I had a conversation with a friend the other day that bothered me on so many levels. Okay, I can be easily bothered occasionally, but this one was a doozy.
It’s something that a lot of us have done. I know I have. But hearing about it from somebody else made every bell in my brain ring at full volume.
He gave a potential prospect some free work in order to close the deal… work that he would normally charge for. Work that typically goes towards his commission and quota.
And it didn’t even work. He never heard from them again.
Introductory offers, free audits, valuable lead magnets; that’s one thing. Many companies offer them with the knowledge and expectation that some people will take the freebies and run. Those aren’t the clients they want anyway.

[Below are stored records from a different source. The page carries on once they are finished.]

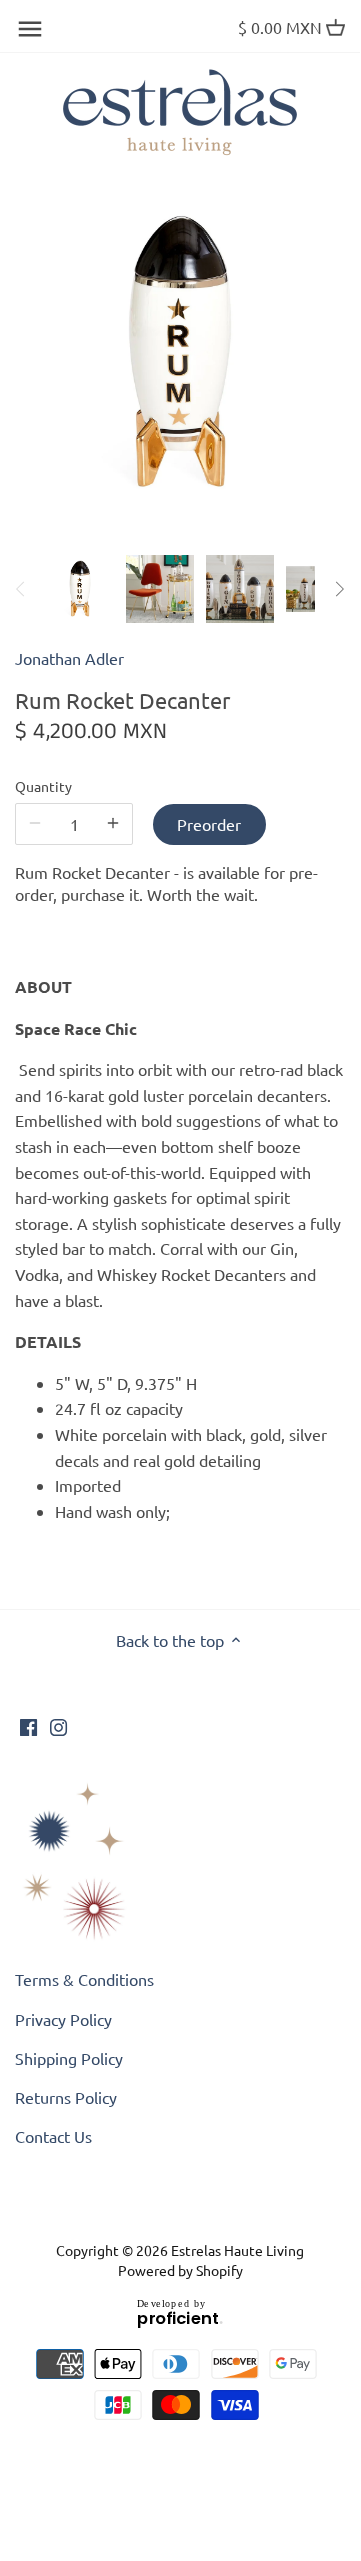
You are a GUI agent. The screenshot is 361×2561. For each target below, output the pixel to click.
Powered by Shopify (180, 2270)
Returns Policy (66, 2097)
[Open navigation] (30, 29)
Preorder (209, 824)
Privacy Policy (63, 2019)
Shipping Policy (69, 2058)
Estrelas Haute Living (237, 2250)
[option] (80, 589)
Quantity (43, 786)
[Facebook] (28, 1725)
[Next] (339, 589)
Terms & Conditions (84, 1979)
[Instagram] (58, 1725)
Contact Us (53, 2136)
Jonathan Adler (69, 658)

But to give away your time and effort that is the main focus of your job completely free? Needless to say, I had many questions.
The first one being, why on earth did he do it?

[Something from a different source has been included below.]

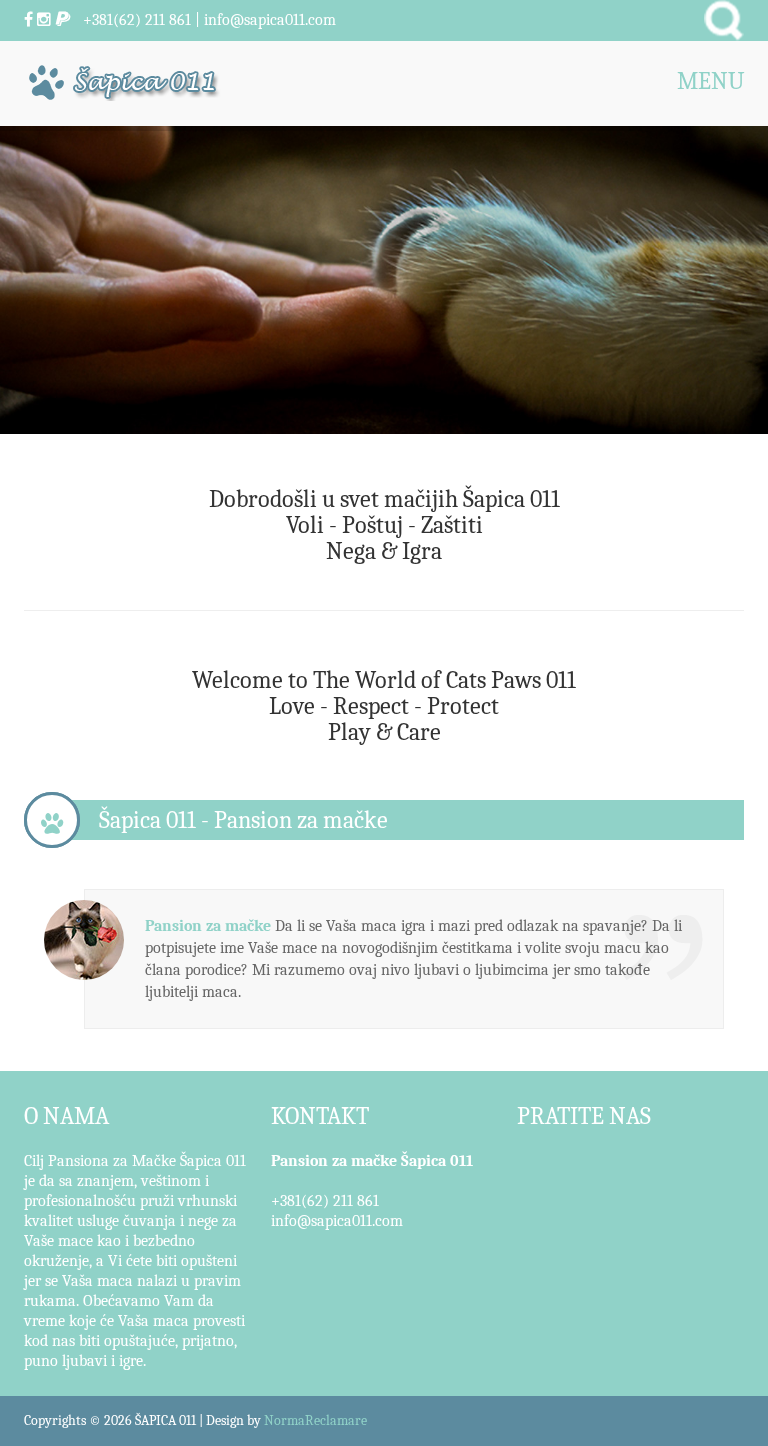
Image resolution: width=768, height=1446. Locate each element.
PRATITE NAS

He said that he’d already spent a ton of time on the customer and that he thought this one final push would move them to a close. Basically, he felt like he earned it.

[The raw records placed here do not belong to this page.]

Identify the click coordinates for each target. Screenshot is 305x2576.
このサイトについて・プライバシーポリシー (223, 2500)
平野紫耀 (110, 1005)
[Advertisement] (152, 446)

Then I asked him if he thought his time could have been better spent talking to other leads in his pipeline. And here’s where the real problem hit me.
“I didn’t really have anyone else to talk to, so it wasn’t a big deal.”
Wrong! That is a huge deal!
A lot of salespeople would agree that filling your pipeline can be the hardest part of the job. I’m pretty sure it says so in the dictionary under ‘prospecting.’ But a deep pipeline is sometimes the only difference between a decent salesperson and a sales rockstar.
It can also be the easiest thing to fix if you put some behaviors in place.
But first, let’s talk about why a full pipeline is a lifesaver.
First, prospects can smell a hungry salesperson from a mile away. If you desperately need a yes, chances are they can tell. At that point, you’ve already lost your footing. And they know they might be able to get some free stuff or information from you without committing to a yes.
Let’s pretend you’re in a free throw contest for an amount of money that you desperately need. It would keep a roof over your head, food on the table, clothes on your back. But you only get one shot to sink it. That would be an absolute TON of pressure! That much pressure can lead to bad decisions or big mistakes.
But what if you had 15 attempts? Or 30?
Just from a statistical standpoint, you’re pretty likely to make at least one. The more tries you have, the more you’ll sink.
That’s what your pipeline is. It’s the number of tries you have to close a sale.
When you have that many shots, you can feel more confident about closing some deals. It is what will allow you to not be tied to the outcome of any one conversation. And it’s what your sales manager will be looking at to make sure that you are on track to hit your quota.
I didn’t understand this for a long time. I thought I was okay with 5 or 6 opportunities in my CRM. My business partner took one look and told me that I needed more in my pipeline. At the time, I didn’t think it was important. But as I continued to prospect for potential clients, I noticed that I was more comfortable in every conversation. The more prospects in my pipeline, the less stress I had, and the less I was attached to hearing the word yes.
But, and this is a pretty big but, DO NOT keep a bunch of junk in your pipeline to convince yourself that it’s full. You’ll know they aren’t qualified leads, and it won’t give you any more security than an empty one would. Any leads that you know won’t be a good fit or have been hanging around for too long without making any decisions need to go.
The sunk cost bias was another thing about his experience that bothered me. Because he was so desperate to close the deal, he didn’t set any expectations or next steps with this client.
I have talked about the importance of setting expectations in other posts, but the short version is that you have to value your time as a salesperson because no one else will.
And when you don’t have any other prospects to call up, every minute of your time with one becomes more and more precious. Before you know it, you’re just giving away everything you’ve got so they’ll say yes.
You’ve heard how you shouldn’t go to the grocery store when you’re hungry. You’re supposed to pick up bread, eggs, and milk, but you’re grumbling stomach forces you to buy Cheetos and cupcakes. (Might be why my girlfriend doesn’t send me to the store very often.)
This is the same kind of situation.
You need that sale so badly that you’re not thinking straight. Everything becomes about the short term gratification of cheesy fingers and a full belly, not the long term effects of the 3000 calories you just inhaled.
My friend and I talked at length about how to avoid situations like this in the future and some ways to increase his pipeline so that he doesn’t have to be so attached to each potential yes.
And these are things anybody can do in their business.
- Call past clients to look for potential upsell opportunities and ask for referrals.
- Reach out to your network to look for potential crossover clients or new opportunities.
- Look through your LinkedIn connections for referral partners. (I’ve got a great guide to help with that. Shoot me a message and I’ll send it your way!)
- If possible, work with marketers to define your target and find new leads.
- And when all else fails, open the proverbial phone book and start dialing.
There are a lot of good ways to overcome a shallow pipeline, and it will do nothing but improve your success rate if you do.
Being a salesperson or entrepreneur is hard enough. And yes, I know, prospecting is the worst. (Okay, maybe that’s just me.) But with the right mindset and good prospecting practices, that deep pipeline will make your life a whole lot easier.